• **Work to complete**: In the data, from the line with "Given: Click the pencil" up to and including the line with "I will point(1304,96).", swap "Screen dimensions" for "Display size" and reproduce only those lines with nothing else altered.

• **Provided data**:
- - -

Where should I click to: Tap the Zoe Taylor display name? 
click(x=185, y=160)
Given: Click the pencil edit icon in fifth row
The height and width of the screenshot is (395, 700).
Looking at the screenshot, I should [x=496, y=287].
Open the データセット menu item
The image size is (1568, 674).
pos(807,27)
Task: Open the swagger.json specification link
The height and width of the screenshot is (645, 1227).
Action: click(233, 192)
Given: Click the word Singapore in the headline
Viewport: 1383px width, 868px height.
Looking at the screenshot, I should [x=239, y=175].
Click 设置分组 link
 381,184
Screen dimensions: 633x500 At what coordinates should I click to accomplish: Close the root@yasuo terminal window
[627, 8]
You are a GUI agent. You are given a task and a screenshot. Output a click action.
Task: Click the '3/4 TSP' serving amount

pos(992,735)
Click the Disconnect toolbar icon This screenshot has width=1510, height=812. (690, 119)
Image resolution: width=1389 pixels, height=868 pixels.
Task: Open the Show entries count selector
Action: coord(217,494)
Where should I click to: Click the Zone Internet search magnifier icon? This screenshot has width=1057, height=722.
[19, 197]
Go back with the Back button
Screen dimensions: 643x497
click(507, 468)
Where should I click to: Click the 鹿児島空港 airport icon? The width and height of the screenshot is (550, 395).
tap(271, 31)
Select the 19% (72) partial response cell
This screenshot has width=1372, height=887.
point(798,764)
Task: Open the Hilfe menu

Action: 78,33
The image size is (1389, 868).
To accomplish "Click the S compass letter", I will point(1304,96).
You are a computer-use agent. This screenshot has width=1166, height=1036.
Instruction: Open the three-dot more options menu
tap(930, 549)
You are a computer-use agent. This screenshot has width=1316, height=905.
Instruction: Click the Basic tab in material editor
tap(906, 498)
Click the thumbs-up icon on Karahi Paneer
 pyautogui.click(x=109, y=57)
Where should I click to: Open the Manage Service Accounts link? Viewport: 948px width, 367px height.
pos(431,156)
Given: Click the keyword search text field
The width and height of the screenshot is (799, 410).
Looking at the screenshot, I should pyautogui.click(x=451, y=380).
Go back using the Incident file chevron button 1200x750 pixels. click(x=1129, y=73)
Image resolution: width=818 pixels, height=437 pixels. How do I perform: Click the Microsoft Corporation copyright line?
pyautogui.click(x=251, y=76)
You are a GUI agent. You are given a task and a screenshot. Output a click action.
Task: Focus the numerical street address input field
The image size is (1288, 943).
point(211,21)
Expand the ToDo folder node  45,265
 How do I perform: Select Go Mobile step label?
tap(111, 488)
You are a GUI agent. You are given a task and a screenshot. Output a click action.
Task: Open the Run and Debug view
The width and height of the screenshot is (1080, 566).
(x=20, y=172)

- - -

• **Answer in full**:
Given: Click the pencil edit icon in fifth row
The height and width of the screenshot is (395, 700).
Looking at the screenshot, I should [x=496, y=287].
Open the データセット menu item
The image size is (1568, 674).
pos(807,27)
Task: Open the swagger.json specification link
The height and width of the screenshot is (645, 1227).
Action: click(233, 192)
Given: Click the word Singapore in the headline
Viewport: 1383px width, 868px height.
Looking at the screenshot, I should [x=239, y=175].
Click 设置分组 link
 381,184
Display size: 633x500 At what coordinates should I click to accomplish: Close the root@yasuo terminal window
[627, 8]
You are a GUI agent. You are given a task and a screenshot. Output a click action.
Task: Click the '3/4 TSP' serving amount

pos(992,735)
Click the Disconnect toolbar icon This screenshot has width=1510, height=812. (690, 119)
Image resolution: width=1389 pixels, height=868 pixels.
Task: Open the Show entries count selector
Action: coord(217,494)
Where should I click to: Click the Zone Internet search magnifier icon? This screenshot has width=1057, height=722.
[19, 197]
Go back with the Back button
Display size: 643x497
click(507, 468)
Where should I click to: Click the 鹿児島空港 airport icon? The width and height of the screenshot is (550, 395).
tap(271, 31)
Select the 19% (72) partial response cell
This screenshot has width=1372, height=887.
point(798,764)
Task: Open the Hilfe menu

Action: 78,33
The image size is (1389, 868).
To accomplish "Click the S compass letter", I will point(1304,96).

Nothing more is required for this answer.